It’s funny how the simplest of things—a cancelled check from the 1960s, a yarn-covered hanger from a Christmas long ago, or even a number—can help us remember, or perhaps learn about, our family history. Yes, even a bare number such as 53.2 has a story to tell about a Buller moment in the sun a little more than sixty years ago (cue music from Chariots of Fire).
Beginning in the 1950s (and continuing even today) Doane College of Crete, Nebraska, sponsored an invitational high school track and field meet, a place for the top athletes across the state (for example, a certain Gale Sayers from Omaha Central in 1961) to compete against one another in two classes: A for the larger schools, B for the smaller schools.

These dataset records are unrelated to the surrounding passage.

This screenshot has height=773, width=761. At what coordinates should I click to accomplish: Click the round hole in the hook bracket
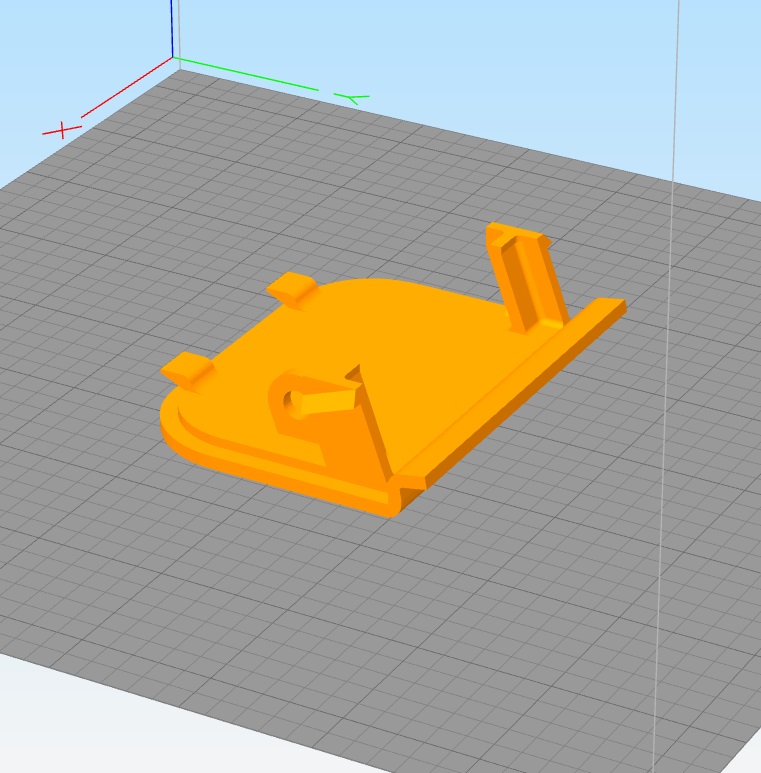[x=293, y=402]
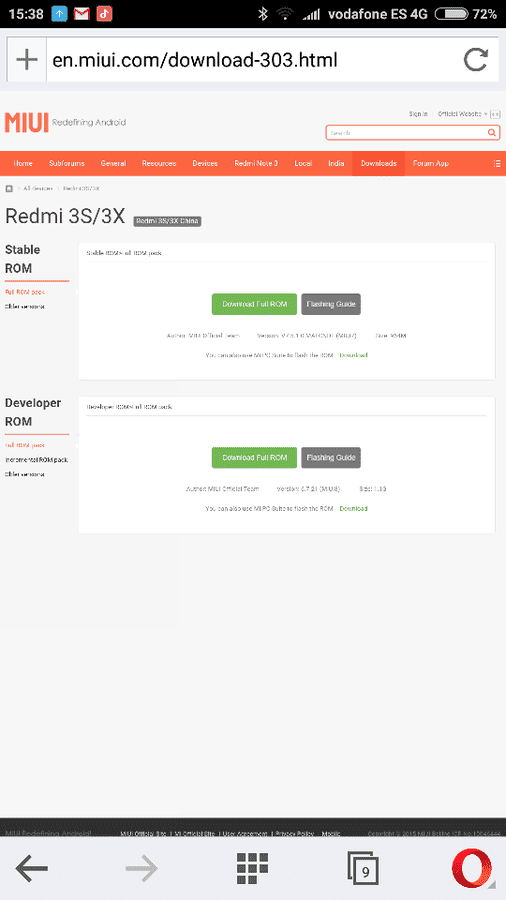Click the Developer ROM Flashing Guide button

(331, 458)
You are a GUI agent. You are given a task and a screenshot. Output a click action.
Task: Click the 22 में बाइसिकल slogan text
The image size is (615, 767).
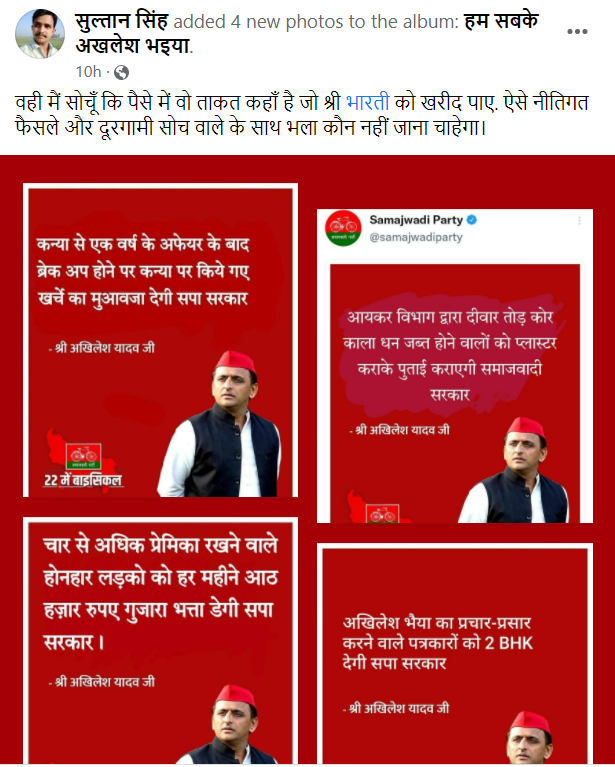click(83, 480)
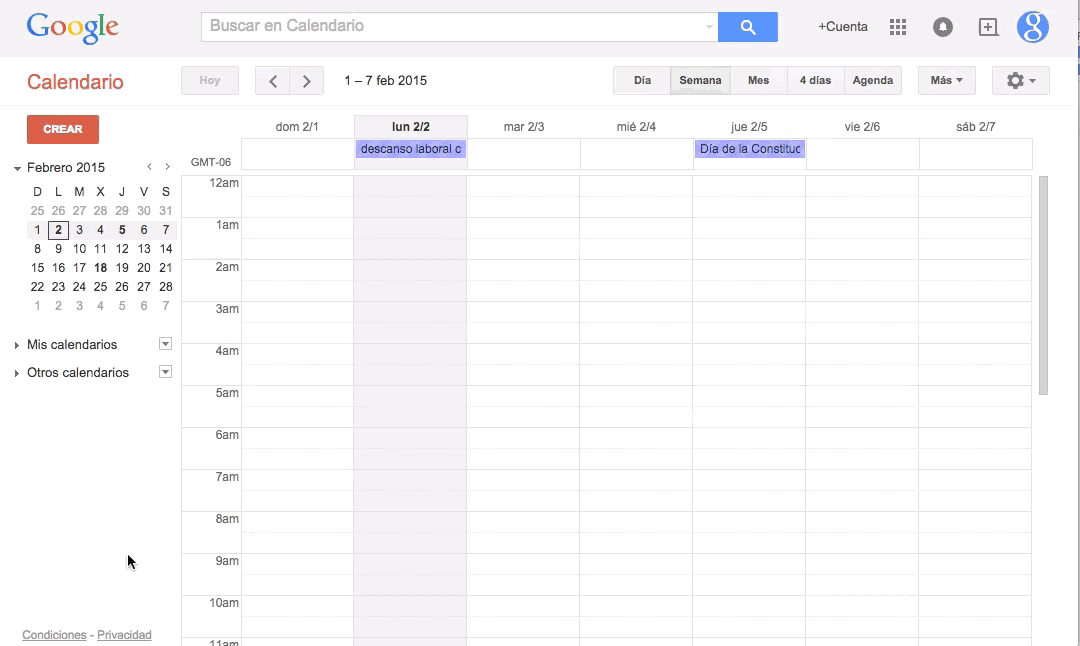
Task: Switch to Agenda view
Action: [873, 80]
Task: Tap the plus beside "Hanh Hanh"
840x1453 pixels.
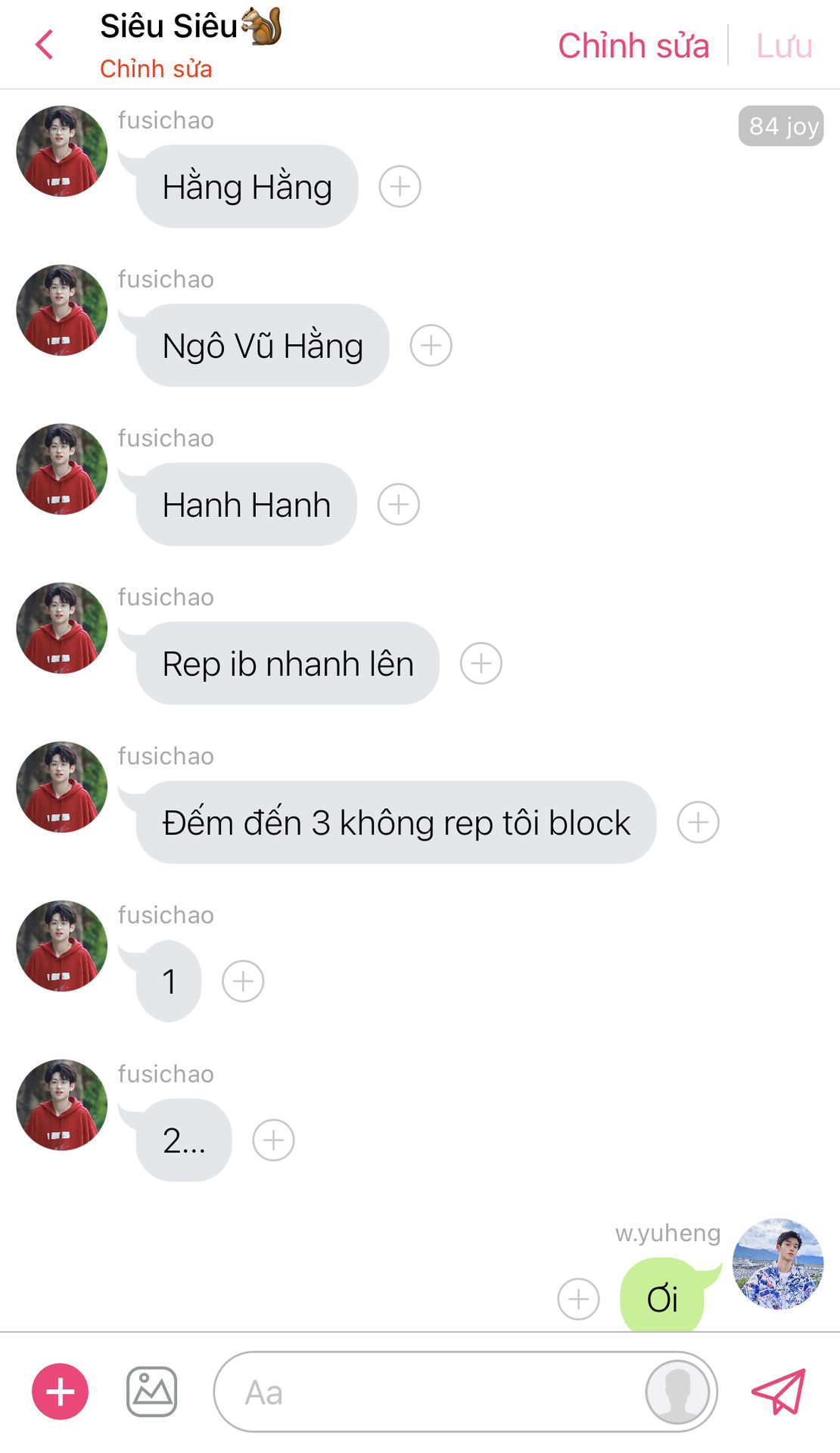Action: click(x=398, y=505)
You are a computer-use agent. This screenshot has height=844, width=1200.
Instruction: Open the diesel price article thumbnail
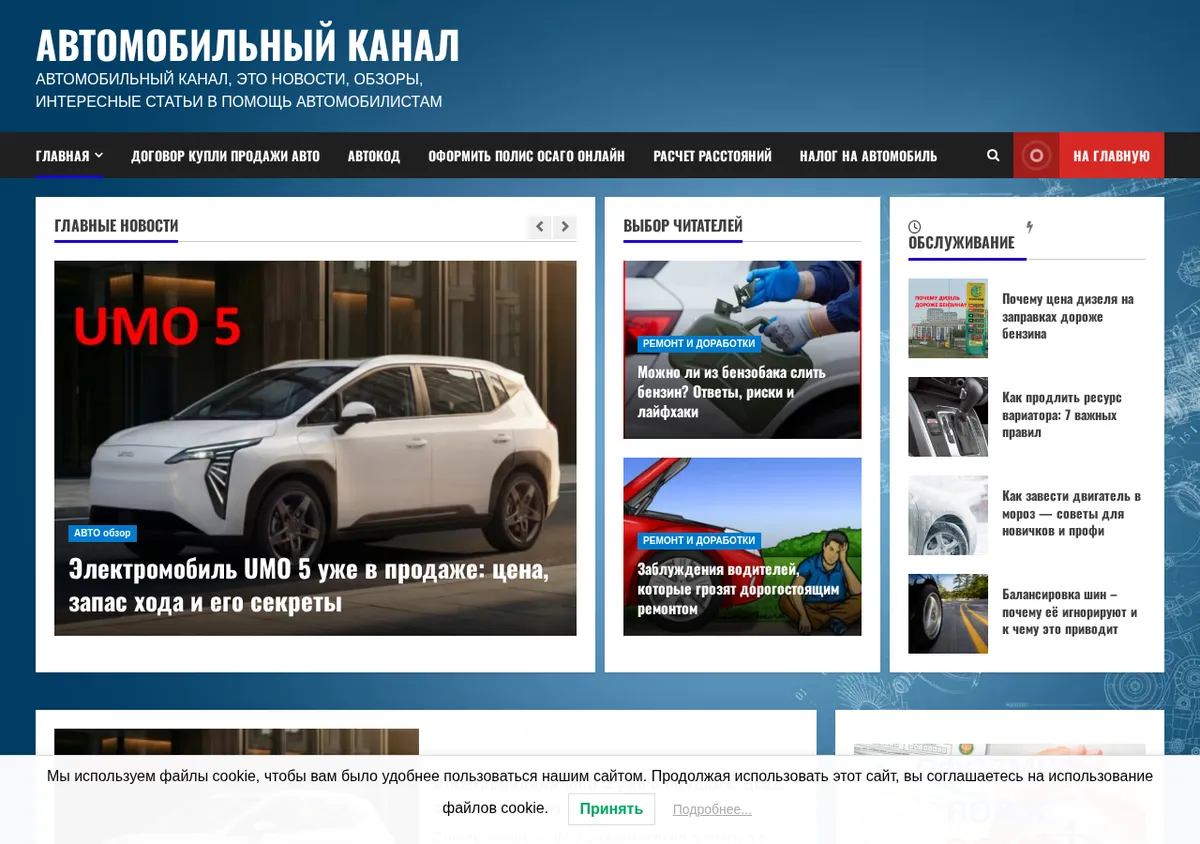[948, 318]
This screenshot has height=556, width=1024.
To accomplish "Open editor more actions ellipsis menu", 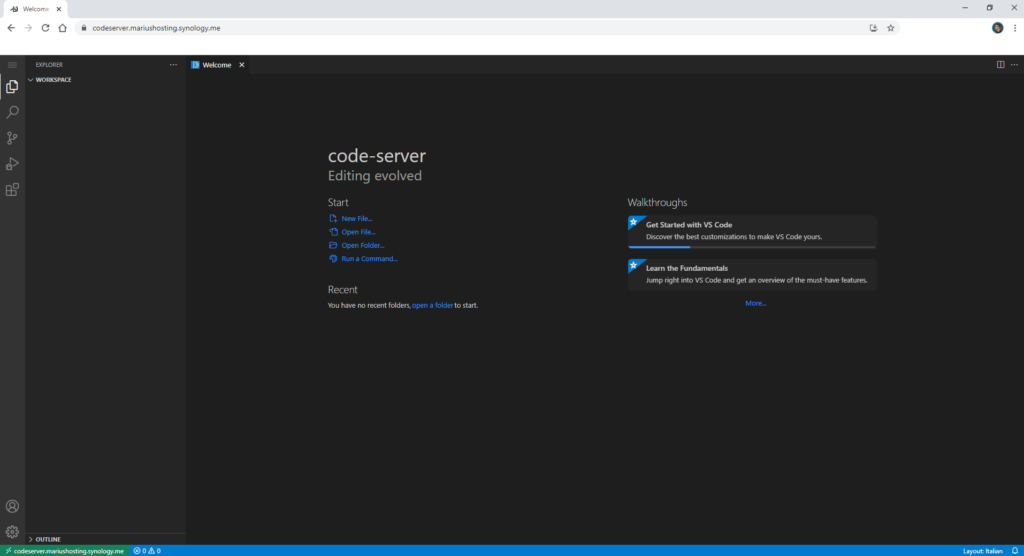I will tap(1013, 65).
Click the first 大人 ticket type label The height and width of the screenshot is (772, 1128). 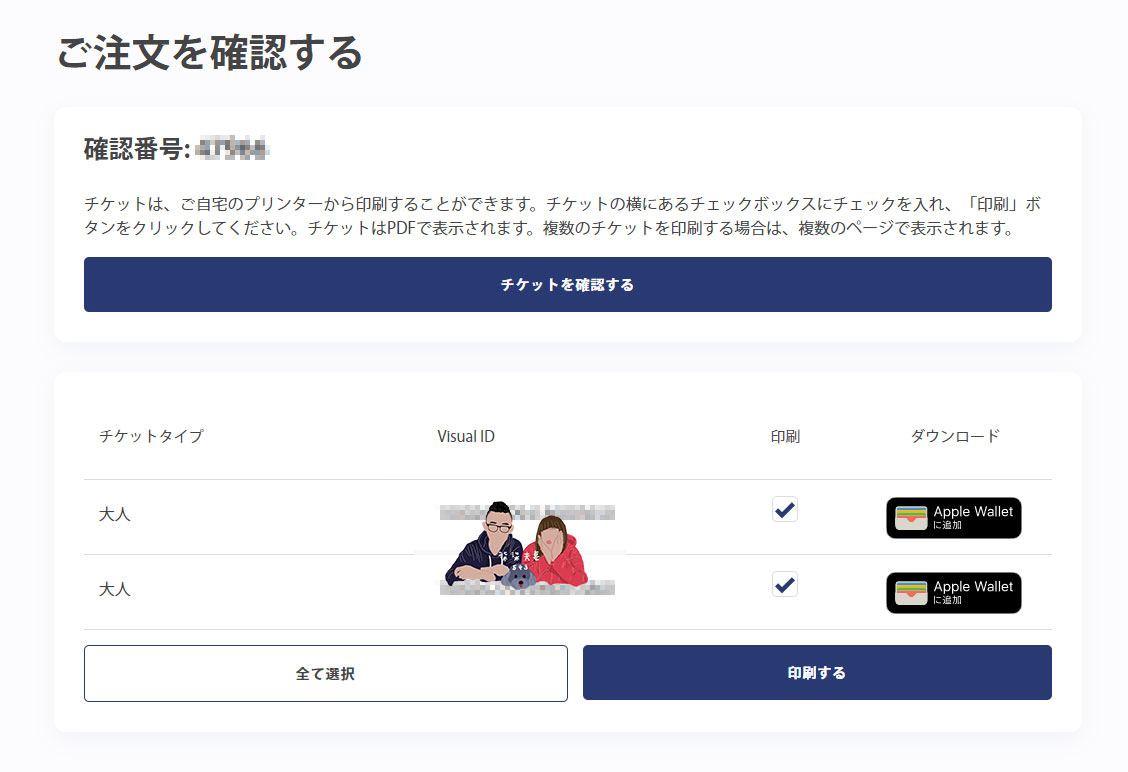click(x=115, y=515)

Of most interest to us is the April 1954 meet, when a certain runner from Grafton High School set the class B Doane Invitational record for the 440-yard dash with a time of 53.2 seconds. That runner was none other than Wayne Buller. Wayne’s record was tied in 1956 and again in 1959, but it was not actually broken until 1961, seven years after he set it (see newspaper clipping on the right).
Remarkably, Wayne had an even better 440 time that year. According to the 29 April 1956 Lincoln Sunday Journal and Star (see below), Wayne set the Class D district record of 52.9 in 1954, and it still held two years later. Further, the 27 April 1954 Lincoln Evening Journal and Nebraska State Journal reports that in 1954 52.9 was the second fastest time of all high school quarter-milers in the entire state. Not bad for a Lushton farmboy!
Records, of course, will inevitably be broken, but they need not be forgotten. So it is that we add this episode, this shining moment to the telling of our family story. Let us tell the story often.